Litvinov is surely no less astounded than I at the thought that I might try to negotiate my return to Russia precisely through him. Such questions are decided in Moscow, through party channels exclusively, and Litvinov has not played any role in the party apparatus since long before the October Revolution. Under the Soviet regime he has never gone beyond purely diplomatic work.

The reference to Surits in this context is even more painfully wide of the mark. This entire business — if the perspicacious journalists will pardon my saying so — is a model of pathetic claptrap. I was not in Royal and I did not try to see Litvinov. I had not the slightest reason to do so.

One might write an instructive study about the tortuous paths by which truth finds its way through the press. In modem warfare, in order to kill a single individual, quite a few tons of iron are needed. How many tons of metal type are needed to establish the truth of one or another fact? The press’s error in the present case is that it sought mystery where there was none. My attitude toward the present Soviet government is no secret: since my deportation to Turkey I have commented every month in the Biulleten Oppozitsii (Berlin, Paris), as well as in the press of other languages, on questions of Soviet domestic and foreign policy. Along with my co-thinkers I have often stated publicly in the press that each of us is ready as before to serve the Soviet state in any capacity. But our cooperation cannot be obtained on condition of our renouncing our ideas or the right to criticize. Nevertheless, for the ruling group, everything is reduced to that question. It has squandered all of its authority. Totally incapable of renewing its authority by a normal party congress, this clique requires ever newer and ever louder acknowledgments of its infallibility. But that is one thing they can never expect from us. Honest collaboration, yes! Covering up for their wrong policies in the face of Soviet and world public opinion, no! Given such clearly defined positions on both sides, there could be no reason to disturb the summer holiday of the people’s commissar of foreign affairs.

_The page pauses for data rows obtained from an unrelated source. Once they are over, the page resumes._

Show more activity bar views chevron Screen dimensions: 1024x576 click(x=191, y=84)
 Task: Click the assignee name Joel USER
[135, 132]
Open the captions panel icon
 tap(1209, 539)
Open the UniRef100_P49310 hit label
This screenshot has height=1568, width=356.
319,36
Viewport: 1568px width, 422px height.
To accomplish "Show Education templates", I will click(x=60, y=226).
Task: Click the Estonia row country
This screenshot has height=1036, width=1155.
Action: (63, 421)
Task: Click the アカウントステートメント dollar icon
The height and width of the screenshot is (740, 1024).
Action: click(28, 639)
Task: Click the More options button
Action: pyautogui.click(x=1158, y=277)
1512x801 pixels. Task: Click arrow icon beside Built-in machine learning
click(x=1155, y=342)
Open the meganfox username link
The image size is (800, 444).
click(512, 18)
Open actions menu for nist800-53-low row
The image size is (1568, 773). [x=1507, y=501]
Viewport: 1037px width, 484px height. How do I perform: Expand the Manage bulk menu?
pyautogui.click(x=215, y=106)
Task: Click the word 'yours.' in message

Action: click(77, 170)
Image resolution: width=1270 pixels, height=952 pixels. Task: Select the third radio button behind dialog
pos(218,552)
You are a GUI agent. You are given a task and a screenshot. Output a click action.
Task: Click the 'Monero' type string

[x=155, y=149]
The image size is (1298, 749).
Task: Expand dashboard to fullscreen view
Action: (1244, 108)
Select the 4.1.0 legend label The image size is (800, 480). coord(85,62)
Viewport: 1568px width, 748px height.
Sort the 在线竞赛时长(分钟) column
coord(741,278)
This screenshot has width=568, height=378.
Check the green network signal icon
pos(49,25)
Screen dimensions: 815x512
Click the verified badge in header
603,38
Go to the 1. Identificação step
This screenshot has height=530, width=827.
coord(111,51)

Until recently our family thought of a fire as something remote that happened to other people, like a volcano erupting or a ship sinking at sea or the ups and downs of the stock market. But after the January 1931 fire in the villa we lived in on Prinkipo — in which everything was destroyed without a trace remaining, books, clock, clothing, linen, shoes — the concept of a fire became an intimate part of our lives. Just a few months later, one unhappy day our new quarters were suddenly filled with choking fumes of smoke, and everyone began to rush about the house looking for the source; finally we discovered a small bonfire blazing away in the cellar. The initiator of the enterprise turned out to be my six-year-old grandson, who had diligently gathered some sawdust, sticks, and old rags and had successfully ignited this highly flammable material. Not without some difficulty and alarm, we succeeded in putting out the fire — to the chagrin of its builder.

Traveling through France by automobile, we noticed a big forest fire in the distance. “Too bad it’s so far away,” said one of our companions, “it would be a marvelous sight!” The others shook their heads in reproach: What would a farmer think of such an aesthetic attitude toward fire? We had not been in our new quarters more than a few hours when the July wind, already hot enough, became unbearable. The large vacant lot adjoining our villa was covered with smoke and flame. The dried grass was burning; so were the bushes. And driven by a steady breeze, a strip of fire some hundred meters wide was moving directly toward our cottage. The wooden picket fence strung with barbed wire caught fire. Flames penetrated into the yard around the , house, burned the grass, burned the bushes, which flared up brightly, but then the fire broke in two and went around the house. A wooden summer house burst into flame violently. The villa was filled with smoke. Everyone rushed around to get things out of the house. The fire department of the nearby town was called, but they were slow in arriving. We abandoned the cottage, considering it doomed. But a miracle happened: the direction of the wind changed slightly; the fire hesitated along the gravel driveway, and began to move off to the side, away from the villa. By the time the firefighters arrived the fire was out. But even now as I write these lines the burnt odor still hangs in the air about the house. …

In any case, at least it was a French fire. The Turkish chapter of our life is now in the past. The island of Prinkipo has become a memory.